Extract:
= Control store =

A control store is the part of a CPU's control unit that stores the CPU's microprogram. It is usually accessed by a microsequencer. A control store implementation whose contents are unalterable is known as a read-only memory (ROM) or Read Only Storage (ROS); one whose contents are alterable is known as a Writable Control Store (WCS).

==Implementation==

===Early use===
Early control stores were implemented as a diode-array accessed via address decoders, a form of read-only memory. This tradition dates back to the program timing matrix on the MIT Whirlwind, first described in 1947. Modern VLSI processors instead use matrices of field-effect transistors to build the ROM and/or PLA structures used to control the processor as well as its internal sequencer in a microcoded implementation. IBM System/360 used a variety of techniques: CCROS (Card Capacitor Read-Only Storage) on the Model 30, TROS (Transformer Read-Only Storage) on the Model 40, and BCROS (Balanced Capacitor Read-Only Storage) on Models 50, 65 and 67.

Information supplied:
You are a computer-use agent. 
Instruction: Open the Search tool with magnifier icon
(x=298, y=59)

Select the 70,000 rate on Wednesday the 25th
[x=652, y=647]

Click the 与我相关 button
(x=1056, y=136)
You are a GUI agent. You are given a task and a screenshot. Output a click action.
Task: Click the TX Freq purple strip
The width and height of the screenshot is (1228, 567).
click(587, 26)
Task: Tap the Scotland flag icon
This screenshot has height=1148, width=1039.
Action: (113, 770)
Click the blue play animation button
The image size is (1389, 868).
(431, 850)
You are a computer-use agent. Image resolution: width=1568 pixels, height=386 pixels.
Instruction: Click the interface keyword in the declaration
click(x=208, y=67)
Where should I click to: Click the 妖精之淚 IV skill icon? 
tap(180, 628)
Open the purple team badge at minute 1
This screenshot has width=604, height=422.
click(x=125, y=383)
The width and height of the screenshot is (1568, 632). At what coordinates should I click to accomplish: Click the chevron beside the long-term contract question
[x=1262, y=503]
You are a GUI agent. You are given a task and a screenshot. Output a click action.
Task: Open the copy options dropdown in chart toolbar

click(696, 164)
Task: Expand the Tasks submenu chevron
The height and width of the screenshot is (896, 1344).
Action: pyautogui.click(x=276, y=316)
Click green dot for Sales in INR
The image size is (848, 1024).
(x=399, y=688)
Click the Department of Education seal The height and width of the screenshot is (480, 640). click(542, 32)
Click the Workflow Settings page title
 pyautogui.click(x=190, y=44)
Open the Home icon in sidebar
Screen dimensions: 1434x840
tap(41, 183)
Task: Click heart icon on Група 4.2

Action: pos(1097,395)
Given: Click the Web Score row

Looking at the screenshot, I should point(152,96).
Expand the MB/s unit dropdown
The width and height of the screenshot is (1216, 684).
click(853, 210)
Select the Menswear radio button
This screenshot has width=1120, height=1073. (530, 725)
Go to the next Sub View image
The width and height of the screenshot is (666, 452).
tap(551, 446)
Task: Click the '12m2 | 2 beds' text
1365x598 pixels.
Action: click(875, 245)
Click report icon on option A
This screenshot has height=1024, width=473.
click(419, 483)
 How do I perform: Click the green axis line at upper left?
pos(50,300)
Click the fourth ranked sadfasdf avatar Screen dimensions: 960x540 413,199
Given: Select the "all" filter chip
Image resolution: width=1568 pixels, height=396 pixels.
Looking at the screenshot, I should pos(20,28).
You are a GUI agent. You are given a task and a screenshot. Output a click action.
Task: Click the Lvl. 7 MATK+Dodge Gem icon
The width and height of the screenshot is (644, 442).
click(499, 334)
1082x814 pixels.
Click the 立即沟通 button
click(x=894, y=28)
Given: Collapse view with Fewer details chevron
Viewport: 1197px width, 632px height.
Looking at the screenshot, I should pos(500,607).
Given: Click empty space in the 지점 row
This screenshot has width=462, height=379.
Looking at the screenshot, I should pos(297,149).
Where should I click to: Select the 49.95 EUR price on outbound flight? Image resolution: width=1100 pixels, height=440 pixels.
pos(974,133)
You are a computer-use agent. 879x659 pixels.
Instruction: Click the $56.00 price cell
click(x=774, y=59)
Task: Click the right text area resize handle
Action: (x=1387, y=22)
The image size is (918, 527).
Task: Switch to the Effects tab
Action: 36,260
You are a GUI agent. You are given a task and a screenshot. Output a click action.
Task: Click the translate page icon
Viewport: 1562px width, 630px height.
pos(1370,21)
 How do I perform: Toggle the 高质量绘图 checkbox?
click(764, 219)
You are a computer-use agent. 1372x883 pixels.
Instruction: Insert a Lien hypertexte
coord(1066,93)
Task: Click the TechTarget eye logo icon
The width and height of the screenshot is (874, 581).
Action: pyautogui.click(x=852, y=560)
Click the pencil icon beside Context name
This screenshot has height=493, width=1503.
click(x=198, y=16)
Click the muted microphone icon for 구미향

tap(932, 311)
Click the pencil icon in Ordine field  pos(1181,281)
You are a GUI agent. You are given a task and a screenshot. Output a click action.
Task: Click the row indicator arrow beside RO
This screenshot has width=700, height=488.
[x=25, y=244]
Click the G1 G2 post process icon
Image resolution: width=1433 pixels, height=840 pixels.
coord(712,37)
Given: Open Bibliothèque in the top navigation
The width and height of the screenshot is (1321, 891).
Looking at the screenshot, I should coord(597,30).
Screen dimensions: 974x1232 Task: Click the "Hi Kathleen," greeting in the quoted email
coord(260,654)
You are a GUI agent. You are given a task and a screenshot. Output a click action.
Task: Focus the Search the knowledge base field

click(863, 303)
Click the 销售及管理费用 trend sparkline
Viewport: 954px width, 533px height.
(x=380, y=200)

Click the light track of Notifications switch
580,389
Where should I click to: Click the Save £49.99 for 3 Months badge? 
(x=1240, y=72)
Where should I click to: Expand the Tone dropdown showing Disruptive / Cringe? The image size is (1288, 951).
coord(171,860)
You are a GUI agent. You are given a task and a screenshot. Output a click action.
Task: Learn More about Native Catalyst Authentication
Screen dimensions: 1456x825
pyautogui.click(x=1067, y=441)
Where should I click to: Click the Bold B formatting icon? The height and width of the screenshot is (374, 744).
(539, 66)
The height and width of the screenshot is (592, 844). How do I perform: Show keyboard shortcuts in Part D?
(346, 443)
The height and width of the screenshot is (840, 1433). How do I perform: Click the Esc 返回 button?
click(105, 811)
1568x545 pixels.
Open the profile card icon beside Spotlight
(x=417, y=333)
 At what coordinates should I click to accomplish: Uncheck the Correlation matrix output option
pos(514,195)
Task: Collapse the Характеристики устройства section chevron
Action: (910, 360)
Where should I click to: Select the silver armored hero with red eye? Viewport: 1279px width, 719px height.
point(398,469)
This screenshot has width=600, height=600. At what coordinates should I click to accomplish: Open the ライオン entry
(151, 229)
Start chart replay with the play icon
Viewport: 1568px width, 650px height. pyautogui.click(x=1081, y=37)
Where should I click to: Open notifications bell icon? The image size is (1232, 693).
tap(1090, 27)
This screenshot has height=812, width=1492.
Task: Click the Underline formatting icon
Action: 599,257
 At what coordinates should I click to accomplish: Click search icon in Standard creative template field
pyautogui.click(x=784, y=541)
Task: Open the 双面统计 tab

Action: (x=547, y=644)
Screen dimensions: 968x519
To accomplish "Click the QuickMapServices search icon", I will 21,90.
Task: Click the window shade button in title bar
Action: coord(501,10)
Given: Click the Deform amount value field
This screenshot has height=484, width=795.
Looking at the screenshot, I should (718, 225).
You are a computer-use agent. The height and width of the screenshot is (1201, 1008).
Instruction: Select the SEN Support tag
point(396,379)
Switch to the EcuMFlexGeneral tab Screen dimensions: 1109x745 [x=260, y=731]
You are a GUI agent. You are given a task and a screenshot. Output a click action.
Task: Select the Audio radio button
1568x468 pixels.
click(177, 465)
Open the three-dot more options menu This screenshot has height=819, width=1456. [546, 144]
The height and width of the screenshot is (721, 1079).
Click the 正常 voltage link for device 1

Instructions:
**A.** Rewrite everything in the control store text from "A control store is" down to "Control Store (WCS).", substituting "sequencer" for "microsequencer".
**B.** According to the control store text, which technique did the IBM System/360 Model 40 use?
**C.** Carry on the text about control stores from its final sentence.

Answers by task:
**A.**
A control store is the part of a CPU's control unit that stores the CPU's microprogram. It is usually accessed by a sequencer. A control store implementation whose contents are unalterable is known as a read-only memory (ROM) or Read Only Storage (ROS); one whose contents are alterable is known as a Writable Control Store (WCS).

**B.** TROS (Transformer Read-Only Storage).

**C.**
===Writable stores===
Some computers are built using "writable microcode" — rather than storing the microcode in ROM or hard-wired logic, the microcode is stored in a RAM called a writable control store or WCS. Such a computer is sometimes called a Writable Instruction Set Computer or WISC. Many of these machines were experimental laboratory prototypes, such as the WISC CPU/16 and the RTX 32P.

The original System/360 models have read-only control store, but later System/360, System/370 and successor models load part or all of their microprograms from floppy disks or other DASD into a writable control store consisting of ultra-high speed random-access read–write memory. The System/370 architecture includes a facility called Initial-Microprogram Load (IML or IMPL) that can be invoked from the console, as part of Power On Reset (POR) or from another processor in a tightly coupled multiprocessor complex. This permitted IBM to easily repair microprogramming defects in the field. Even when the majority of the control store is stored in ROM, computer vendors would often sell writable control store as an option, allowing the customers to customize the machine's microprogram. Other vendors, e.g., IBM, use the WCS to run microcode for emulator features and hardware diagnostics.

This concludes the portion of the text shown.